Problem description. What you should write out is every line from the one containing "The image size" to the end of the data, exactly and with nothing else.

Records to use.
-------

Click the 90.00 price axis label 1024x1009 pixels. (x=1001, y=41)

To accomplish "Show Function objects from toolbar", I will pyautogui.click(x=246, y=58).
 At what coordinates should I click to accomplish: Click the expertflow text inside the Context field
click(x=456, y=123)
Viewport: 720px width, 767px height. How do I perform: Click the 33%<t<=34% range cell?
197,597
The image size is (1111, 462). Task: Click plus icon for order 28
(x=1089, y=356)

-------

Result of this exercise.
The image size is (1111, 462). Task: Click plus icon for order 28
(x=1089, y=356)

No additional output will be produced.